Written by current Gastronomy student Laura Kitchings.
As an Archivist who is a current Master’s Candidate in the Gastronomy program, I am always trying to find ways to incorporate my professional training into my study of food. This summer I was fortunate to attend the 30-hour, 5-day workshop “The History of the Book in America: A Survey from Colonial to Modern” at Rare Book School (RBS) at the University of Virginia in Charlottesville, Virginia. Rare Book School is an organization that provides educational opportunities to study the history, care, and use of written, printed, and digital materials. The course was co-taught by Scott E. Casper and Jeffrey D. Groves who have published extensively on the History of the Book in America both separately and as a team. Our twelve-person class included antiquarian booksellers, librarians, archivists, and graduate students. I attended the class as part of my thesis research, focusing on cookbooks in the 1890’s. My goal in attending the program was to place the cookbooks of the 1890’s in the larger book history of the United States. While I had studies Special Collection Library management as part of my Master’s in Library Science at Simmons College (now Simmons University) I had never taken a course in the History of the Book.
Each of the five days during the workshop was divided into four sessions. I expected each session to consist of a lecture around an aspect of book history. Instead, each day was a mix of lecture, and activities. The various activities, including as comparing educational texts, almanacs, newspapers, and paperback books from a variety of time periods. As you can see from the examples below, each activity involved working with materials held by RBS and active discussion with classmates.
These activities allowed me to consider possible comparison cookbook activities in a library setting.
While our class was focused on Book History, we were also able to see what other courses were studying. One evening we were able to work with the Vandercook proof press that included the need to hand set type.
While our team struggled with placing the small metal pieces of type to prepare to actually print on the press, I found myself reflecting on how printing, like cooking, involves significant preparation and muscle memory. While I was frustrated in the movement while placing the type, I found myself thinking about the Saturdays I spent learning knife skills in MET ML 698 –Laboratory in the Culinary Arts: Cooking.

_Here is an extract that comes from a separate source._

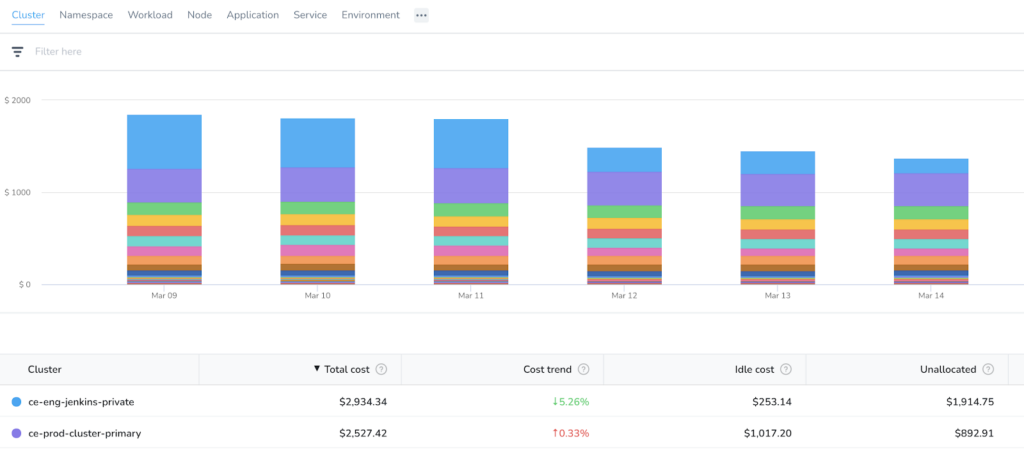Click the Cost trend help icon
Image resolution: width=1024 pixels, height=451 pixels.
click(583, 369)
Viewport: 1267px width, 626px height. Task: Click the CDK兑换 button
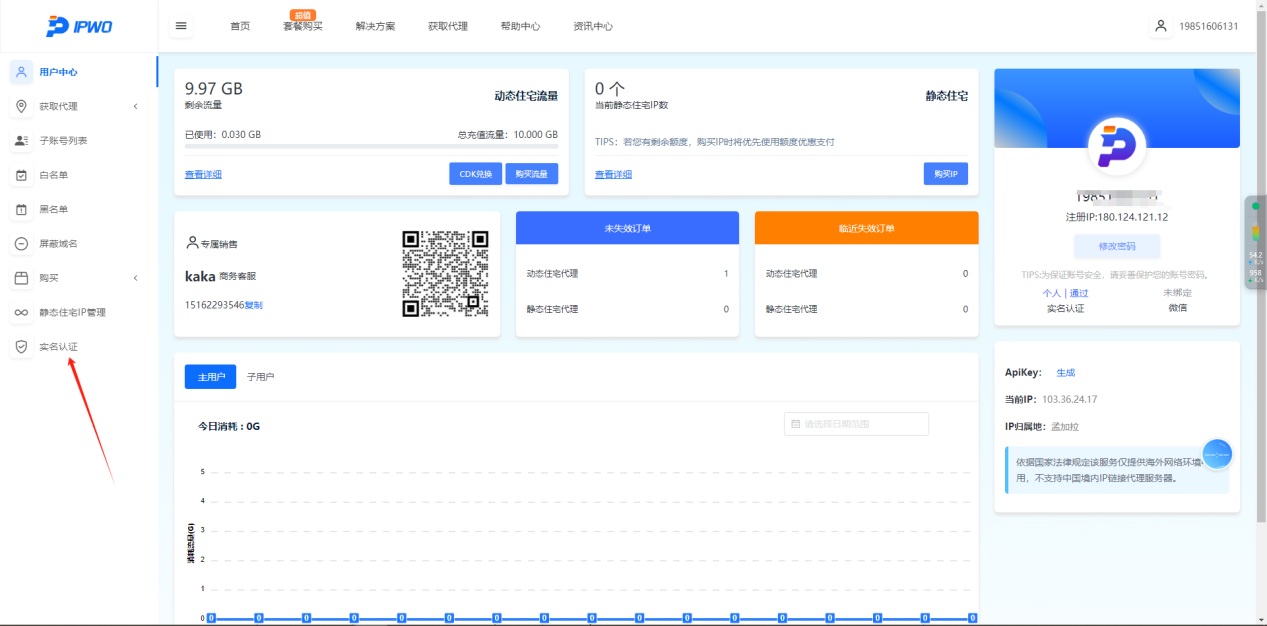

As with learning knife skills, I realized that if I had to regularly work with the small type, it would become Embodied knowledge.
On the last day, each member of the class presented on the future of the book. While my classmates focused on performative reading on social media and linked data, I focused on cookbooks. I was able to use work done as part of a team in MET ML 671- Food and Visual Culture. My presentation focused on how cookbooks now need to include significant visual elements such as photographs and illustrations, and how successful cookbook authors need to have a social media presence.
While it was an exhausting week, I’m grateful that I had the opportunity to attend the workshop and hope to find opportunities to teach with historic cookbooks in the future.